RBI has sought to partially address this through a small reduction in the cash reserve ratio (CRR). While this will increase liquidity, it does not address the cost of capital. In fact, the repo rate right now is almost the same as the yield on long- term government bonds.

In effect, this high cost of borrowing results in a form of adverse selection, where only risky projects that can generate high returns seek institutional credit.

One of the contributing factors to the last cycle of high non-performing assets (NPAs) that banks experienced was that the high-interest-rate regime of the late 2000s constrained bank lending to risky projects, which eventually failed. A sustainable banking system requires a relatively low cost of credit, which would help maintain an adequate balance between risk and return.
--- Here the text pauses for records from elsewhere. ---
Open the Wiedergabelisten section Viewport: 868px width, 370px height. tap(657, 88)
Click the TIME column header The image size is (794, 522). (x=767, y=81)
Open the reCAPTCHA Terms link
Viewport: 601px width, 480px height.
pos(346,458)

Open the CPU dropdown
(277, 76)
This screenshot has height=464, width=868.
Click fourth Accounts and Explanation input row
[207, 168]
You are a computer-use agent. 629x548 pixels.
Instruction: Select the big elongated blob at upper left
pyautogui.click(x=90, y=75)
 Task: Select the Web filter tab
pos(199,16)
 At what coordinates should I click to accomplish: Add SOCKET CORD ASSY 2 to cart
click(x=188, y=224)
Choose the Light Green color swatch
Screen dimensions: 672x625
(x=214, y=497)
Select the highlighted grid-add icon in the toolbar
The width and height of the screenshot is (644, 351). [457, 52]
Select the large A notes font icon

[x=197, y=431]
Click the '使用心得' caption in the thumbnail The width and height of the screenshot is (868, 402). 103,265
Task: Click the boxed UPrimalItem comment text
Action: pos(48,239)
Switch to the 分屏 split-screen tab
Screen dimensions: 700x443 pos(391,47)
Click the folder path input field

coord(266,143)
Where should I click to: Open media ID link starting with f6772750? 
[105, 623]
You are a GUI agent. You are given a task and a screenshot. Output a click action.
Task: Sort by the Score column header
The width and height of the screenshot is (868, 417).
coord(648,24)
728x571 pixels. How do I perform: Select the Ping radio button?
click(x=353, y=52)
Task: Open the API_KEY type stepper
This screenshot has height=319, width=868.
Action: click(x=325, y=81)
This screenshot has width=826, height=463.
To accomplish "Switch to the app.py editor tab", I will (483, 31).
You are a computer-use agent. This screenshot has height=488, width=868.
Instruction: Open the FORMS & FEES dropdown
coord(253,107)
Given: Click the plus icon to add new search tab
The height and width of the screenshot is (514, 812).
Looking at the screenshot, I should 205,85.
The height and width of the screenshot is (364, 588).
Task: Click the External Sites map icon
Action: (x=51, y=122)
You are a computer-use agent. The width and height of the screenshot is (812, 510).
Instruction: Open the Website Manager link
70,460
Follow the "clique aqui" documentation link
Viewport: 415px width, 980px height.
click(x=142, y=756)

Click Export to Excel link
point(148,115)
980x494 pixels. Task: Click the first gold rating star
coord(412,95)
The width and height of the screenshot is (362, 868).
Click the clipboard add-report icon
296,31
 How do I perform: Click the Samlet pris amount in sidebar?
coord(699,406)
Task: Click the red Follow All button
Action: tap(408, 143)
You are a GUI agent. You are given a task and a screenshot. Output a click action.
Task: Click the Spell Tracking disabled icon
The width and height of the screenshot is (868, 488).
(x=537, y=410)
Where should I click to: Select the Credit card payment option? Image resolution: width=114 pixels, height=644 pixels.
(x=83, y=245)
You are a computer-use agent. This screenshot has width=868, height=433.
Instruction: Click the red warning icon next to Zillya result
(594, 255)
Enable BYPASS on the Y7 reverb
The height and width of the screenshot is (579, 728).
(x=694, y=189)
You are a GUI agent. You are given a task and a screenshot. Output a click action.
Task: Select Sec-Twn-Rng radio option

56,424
Aggravating the problem is the fact that large corporations increasingly rely less on institutional credit and either directly borrow from the markets or rely on their suppliers to carry a larger burden of their financing. Thus, the dependence on expensive bank financing is primarily being faced by the micro, small and medium enterprise (MSME) sector.

While the government is seeking to address this by increasing emphasis on targeted lending (as mentioned in the recent budget), it does not change the underlying cost of such credit.

A focus on reduced collateral requirements for MSME lending, without a corresponding reduction in the interest cost, increases the banking sector’s vulnerability to risky lending and a higher NPA burden as a future consequence.

Also read: Growing jobs, tepid output: Contrasting story of manufacturing industry in 5 charts

The essential point is that inflation targeting must analyse the price dynamics of the entire basket of commodities making up national income, rather than keeping a narrow focus on a subgroup of commodities going into final consumption.

An analogy can be drawn from medicine, where good doctors treat a patient and not a test report.